• **Text provided**

Merge pull request #177 from lsst/tickets/DM-38309

DM-38309: Update to use new PhotonTransferCurveDataset internal format.

python/lsst/cp/pipe/ptc/cpExtractPtcTask.py

@@ -290,7 +290,7 @@ def _guaranteeOutputs(self, inputDims, outputs, outputRefs):
                 newCovariances.append(outputs.outputCovariances[entry])
             else:
                 newPtc = PhotonTransferCurveDataset(['no amp'], 'DUMMY', 1)
-                newPtc.setAmpValues('no amp')
+                newPtc.setAmpValuesPartialDataset('no amp')
                 newCovariances.append(newPtc)
         return pipeBase.Struct(outputCovariances=newCovariances)
 
@@ -350,7 +350,7 @@ def run(self, inputExp, inputDims, taskMetadata):
         dummyPtcDataset = PhotonTransferCurveDataset(ampNames, 'DUMMY',
                                                      self.config.maximumRangeCovariancesAstier)
         for ampName in ampNames:
-            dummyPtcDataset.setAmpValues(ampName)
+            dummyPtcDataset.setAmpValuesPartialDataset(ampName)
         # Get read noise.  Try from the exposure, then try
         # taskMetadata.  This adds a get() for the exposures.
         readNoiseLists = {}
@@ -480,22 +480,39 @@ def run(self, inputExp, inputDims, taskMetadata):
                     tupleRows = [(muDiff, varDiff) + covRow + (ampNumber, expTime,
                                                                ampName) for covRow in covAstier]
                     tempStructArray = np.array(tupleRows, dtype=tags)
+
                     covArray, vcov, _ = self.makeCovArray(tempStructArray,
                                                           self.config.maximumRangeCovariancesAstier)
+
+                    # The returned covArray should only have 1 entry;
+                    # raise if this is not the case.
+                    if covArray.shape[0] != 1:
+                        raise RuntimeError("Serious programming error in covArray shape.")
+
                     covSqrtWeights = np.nan_to_num(1./np.sqrt(vcov))
 
                 # Correct covArray for sigma clipping:
                 # 1) Apply varFactor twice for the whole covariance matrix
                 covArray *= varFactor**2
                 # 2) But, only once for the variance element of the
-                # matrix, covArray[0,0] (so divide one factor out).
-                covArray[0, 0] /= varFactor
-
-                partialPtcDataset.setAmpValues(ampName, rawExpTime=[expTime], rawMean=[muDiff],
-                                               rawVar=[varDiff], inputExpIdPair=[(expId1, expId2)],
-                                               expIdMask=[expIdMask], covArray=covArray,
-                                               covSqrtWeights=covSqrtWeights, gain=gain,
-                                               noise=readNoiseDict[ampName])
+                # matrix, covArray[0, 0, 0] (so divide one factor out).

• **Given information**
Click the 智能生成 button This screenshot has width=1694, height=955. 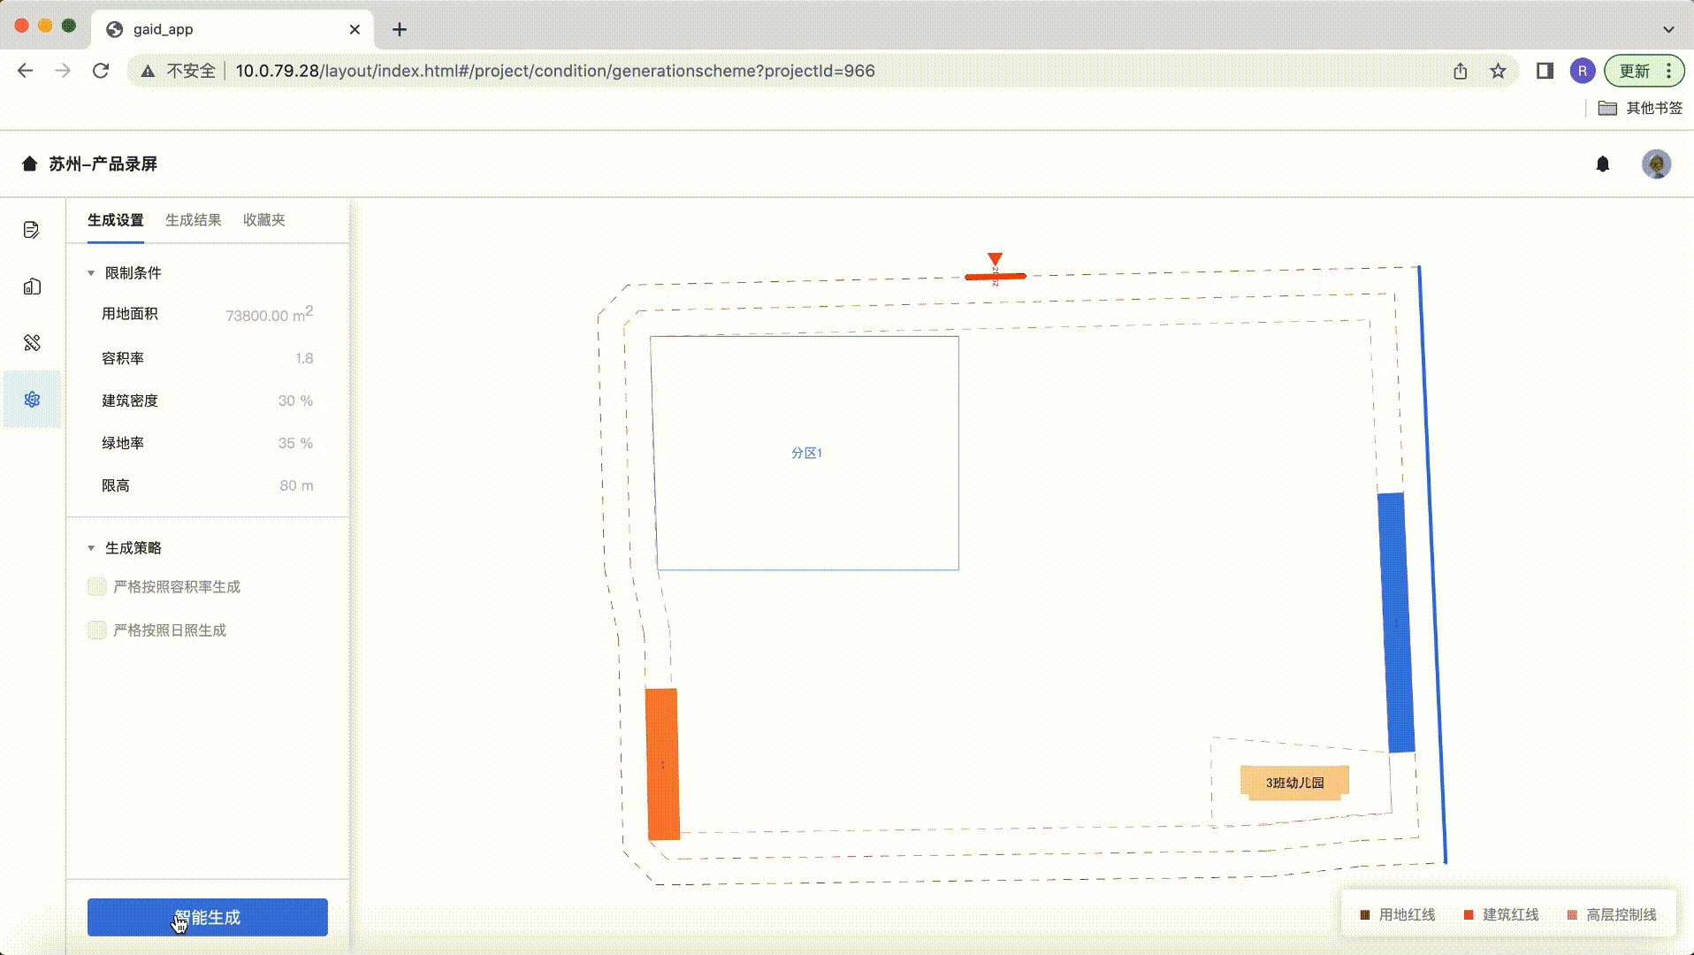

• **Problems**
(A) In the pull request diff, what error message is raised when covArray does not have exactly one entry?
(B) Say whether each statement agrees with the pull request diff, and quote the deciding words: (i) The merged pull request is number 177. (ii) The updated code calls setAmpValuesPartialDataset in place of setAmpValues. (iii) The varFactor correction is applied twice to the variance element of the matrix.
(C) Pick up the pull request diff after its last line and write the lines that come next.

• **Outputs**
(A) The error message is "Serious programming error in covArray shape."

(B)
(i) Yes: "Merge pull request #177"
(ii) Yes: "newPtc.setAmpValuesPartialDataset('no amp')"
(iii) No: "But, only once for the variance element"

(C)
+                # (the first 0 is because this is a 3D array for insertion into
+                # the combined dataset).
+                covArray[0, 0, 0] /= varFactor
+
+                partialPtcDataset.setAmpValuesPartialDataset(
+                    ampName,
+                    inputExpIdPair=(expId1, expId2),
+                    rawExpTime=expTime,
+                    rawMean=muDiff,
+                    rawVar=varDiff,
+                    expIdMask=expIdMask,
+                    covariance=covArray[0, :, :],
+                    covSqrtWeights=covSqrtWeights[0, :, :],
+                    gain=gain,
+                    noise=readNoiseDict[ampName],
+                )
+
             # Use location of exp1 to save PTC dataset from (exp1, exp2) pair.
             # Below, np.where(expId1 == np.array(inputDims)) returns a tuple
             # with a single-element array, so [0][0]

python/lsst/cp/pipe/ptc/cpSolvePtcTask.py

@@ -235,38 +235,54 @@ def run(self, inputCovariances, camera=None, detId=0):
             if partialPtcDataset.ptcFitType == 'DUMMY':
                 continue
             for ampName in ampNames:
-                datasetPtc.inputExpIdPairs[ampName].append(partialPtcDataset.inputExpIdPairs[ampName])
-                if type(partialPtcDataset.rawExpTimes[ampName]) is list:
-                    datasetPtc.rawExpTimes[ampName].append(partialPtcDataset.rawExpTimes[ampName][0])
-                else:
-                    datasetPtc.rawExpTimes[ampName].append(partialPtcDataset.rawExpTimes[ampName])
-                if type(partialPtcDataset.rawMeans[ampName]) is list:
-                    datasetPtc.rawMeans[ampName].append(partialPtcDataset.rawMeans[ampName][0])
-                else:
-                    datasetPtc.rawMeans[ampName].append(partialPtcDataset.rawMeans[ampName])
-                if type(partialPtcDataset.rawVars[ampName]) is list:
-                    datasetPtc.rawVars[ampName].append(partialPtcDataset.rawVars[ampName][0])
-                else:
-                    datasetPtc.rawVars[ampName].append(partialPtcDataset.rawVars[ampName])
-                if type(partialPtcDataset.expIdMask[ampName]) is list:
-                    datasetPtc.expIdMask[ampName].append(partialPtcDataset.expIdMask[ampName][0])
-                else:
-                    datasetPtc.expIdMask[ampName].append(partialPtcDataset.expIdMask[ampName])
-                datasetPtc.covariances[ampName].append(np.array(partialPtcDataset.covariances[ampName][0]))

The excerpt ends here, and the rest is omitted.